I downloaded your notebook and ran it on my machine and everything worked as expected - the results were the same as what I was getting on my other notebooks, not the weird/poor results you were seeings. It’s possible that it’s an issue with the M1/Pytorch combo acting funky. It’s probably worth trying to pull down an updated copy of the repo and also updating all of the relevant packages to the latest versions to see if that helps.

1 Like

I just wanted to say thank you to Jeremy, Tanishq, and Jonathan for the “extra” videos they produced here over zoom. I’m still making my way through the video for lesson 20. I was actually quite familiar already with the ideas of using the pre-trained CNNs for feature extraction. But new to me was this clever (yet simple) idea of training the model so that the input image features would learn to be more like the extracted features of the target image (style transfer). That is so neat!

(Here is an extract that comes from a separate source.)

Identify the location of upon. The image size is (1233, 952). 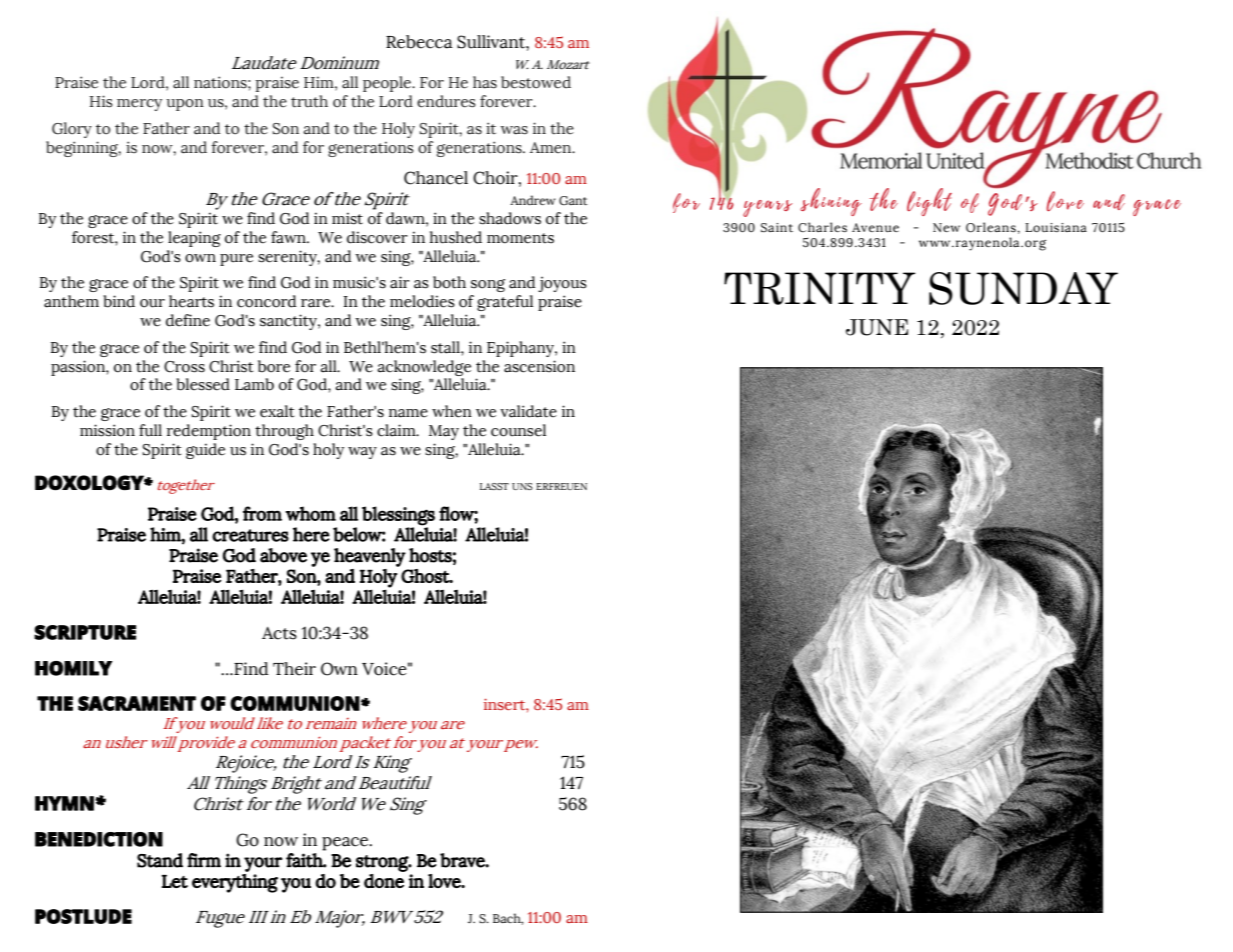
(185, 105).
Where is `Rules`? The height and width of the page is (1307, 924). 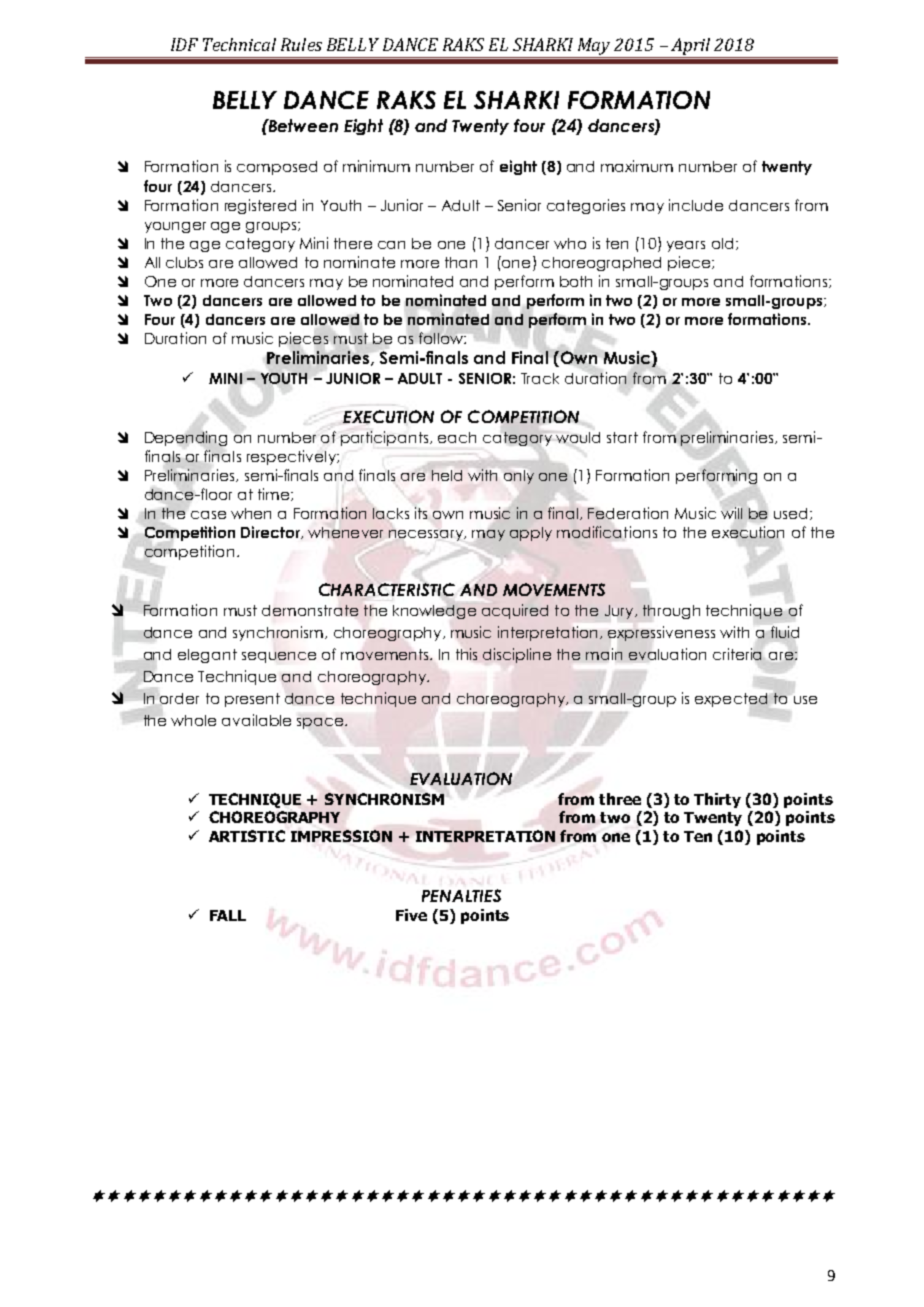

It’s cool learning little tricks like this because it might open similar or new ideas for other problems we work on.

5 Likes

I see the same - are you running on an M1? (just saw the other response and see that you are). This error “Clipping input data to the valid range for imshow with RGB data ([0…1] for floats or [0…255] for integers)” makes it sound like it is running away somewhere. Then the 3x3 grid of images looks like it maybe has the image channels and dimensions somehow switch.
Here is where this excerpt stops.